Dear Asher, Caleb, Luke, Lola, Ella, Oliver, Talia:
These are pictures of your great-great-great-grandparents, Leib or Louis Hessel and Tsina Voloshen Hessel. They are the parents of Eta or Yetta Hessel, who married Isaiah Pearlman, your great-great grandfather, in StaryConstantine, Ukraine, sometime around 1895. I knew Eta, who died in 1962 when I was in my early 'twenties, although our conversations were limited because we did not share a common language. According to my father, these pictures are copies of drawings executed by an itinerant Ukrainian artist. Drawn when? Perhaps 1870 or thereabouts.
I don't know much about these people. I have no idea what they did for a living or how long they lived. I see some family resemblance in Leib's small black eyes and abbreviated eyebrows, but otherwise, not much. What sort of hat is he wearing? Is Tsina wearing the wig of the orthodox or is that her real hair?
He looks mild. She looks determined.
I know that my grandmother Eta had a number of siblings.
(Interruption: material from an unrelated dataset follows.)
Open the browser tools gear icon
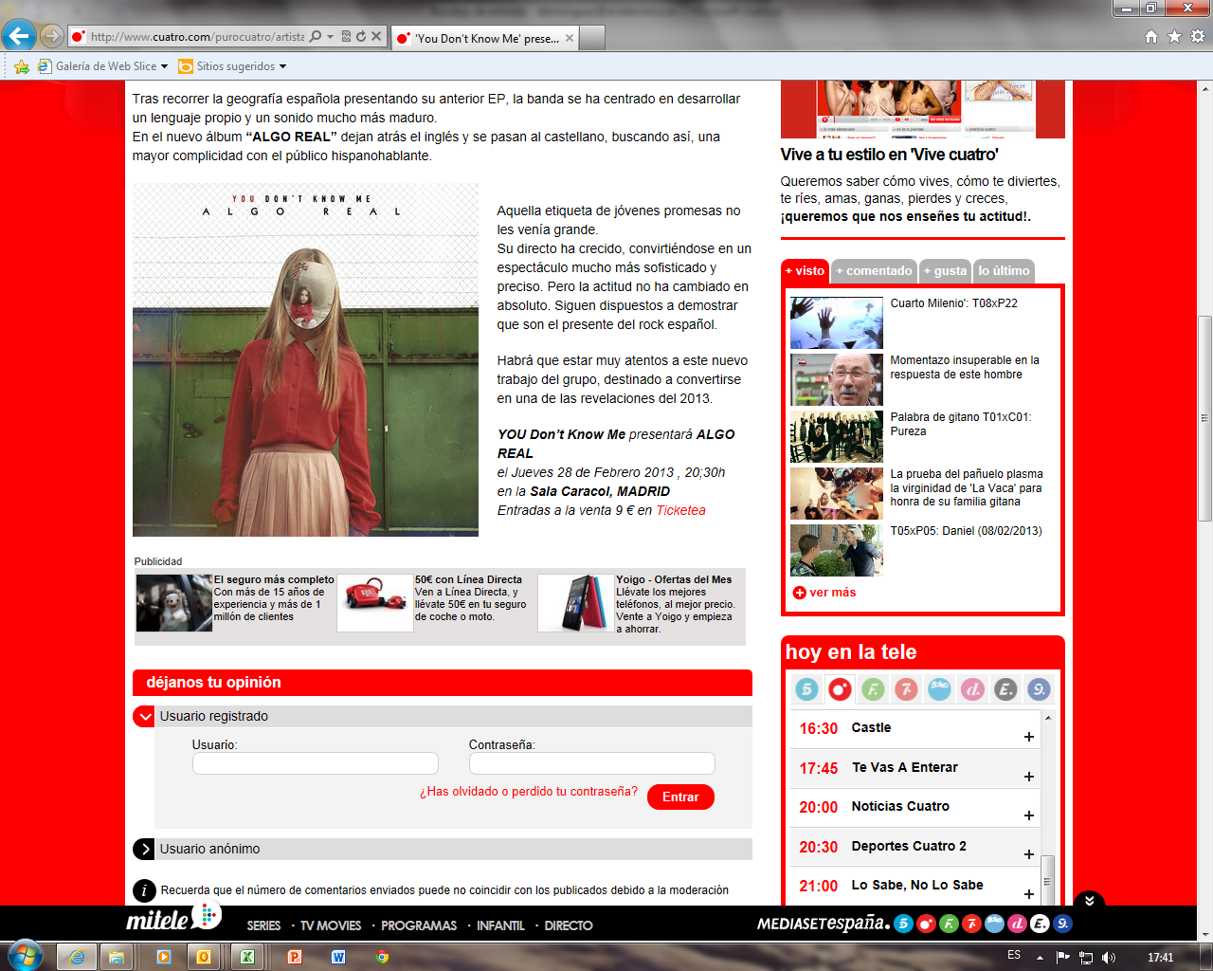 (x=1198, y=37)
In my father's handwriting, I have a document that hints of two of them: a brother, Morris Hessel, who married Mary Greenberg and had a son, Paul and a grandson Merel; and then a sister Malka, who married one Joseph Cohen and had a son, Saris, who was a high school principal in New York, and had a son Peter Cohen, a physician based in Denver. I wonder why my father kept so aloof from his aunts and uncles and cousins? Was there a story? They were not at all a part of our life. No visits, no family celebrations, nothing.
I once met my father's "Aunt Mary," who sold tickets at the Kent Theater on Coney Island Avenue. it must have been the only time I went to a movie with my father; he said, "This is my Aunt Mary." I was perhaps 8 years old, and uncurious. That's the end of the story. I wish I had more to tell you.